On the other hand, the search for vestibular schwannoma contributors led to significant associations at a locus near two genes implicated in a range of other cancer types, namely CDKN2A and CDKN2B, Shringarpure reported, while spontaneous pneumothorax coincided with variants at three previously unreported risk loci, including two parts of the genome implicated in lung function.
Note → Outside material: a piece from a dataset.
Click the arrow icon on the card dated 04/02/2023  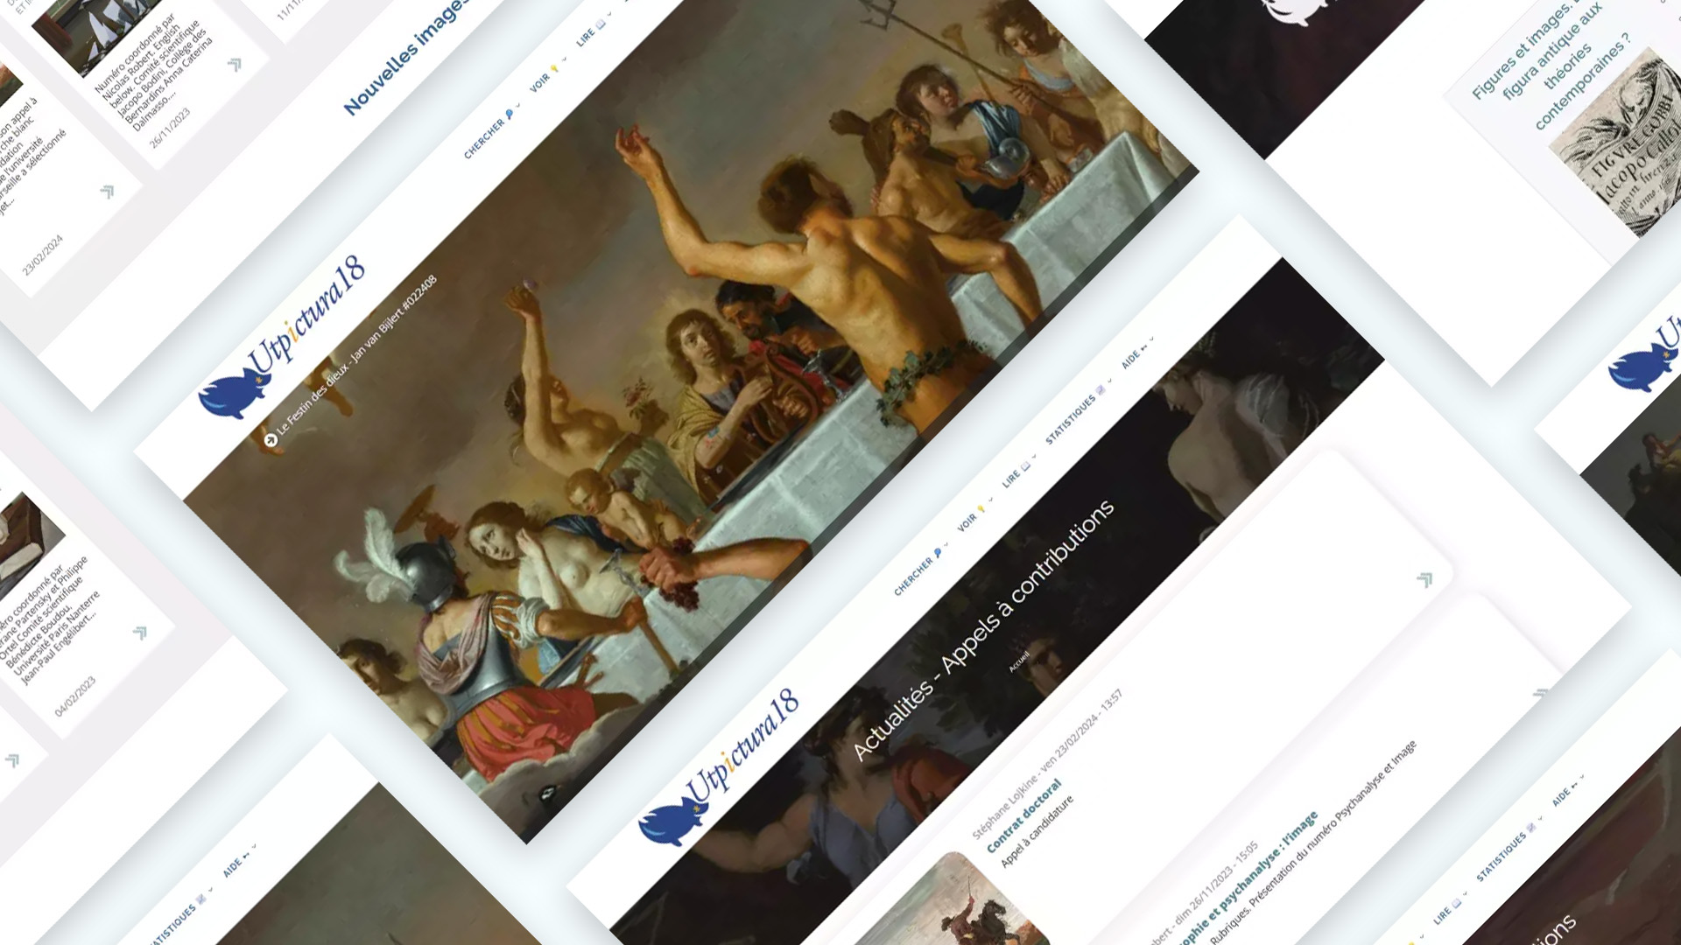(140, 633)
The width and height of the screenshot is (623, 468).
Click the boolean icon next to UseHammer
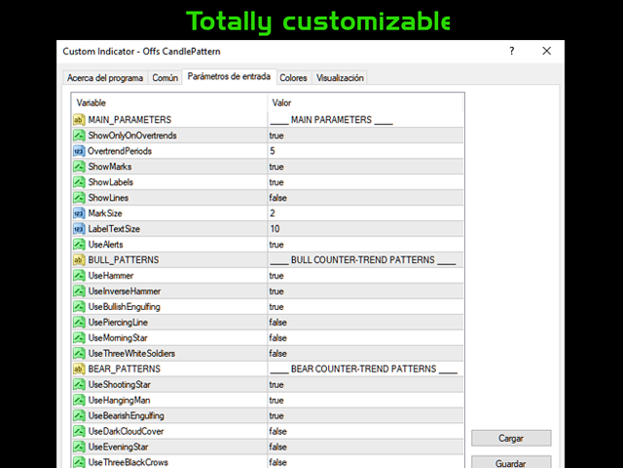coord(80,276)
"Our results show that self-reported rare disease data is a viable method for discovering genetic associations for rare diseases," the authors wrote in an abstract accompanying the ASHG presentation. "With increasing sample size and diverse imputation reference panels, we may also be able to study rare diseases more widely in multiple populations and improve our understanding of the trans-ethnic genetic architecture of these diseases."
Based on the results so far, the 23andMe team hopes to do similar GWAS on a broader set of rare diseases as additional participant survey data accumulates, including analyses on conditions such as idiopathic pulmonary fibrosis or systemic sclerosis, to better understand disease biology and uncover potential therapeutic strategies.
"As we discover more and more of these associations, we may be able to find associations which tell us about how specific genes are affecting disease and whether we can develop drugs that act against that disease-causing mechanism," Shringarpure said.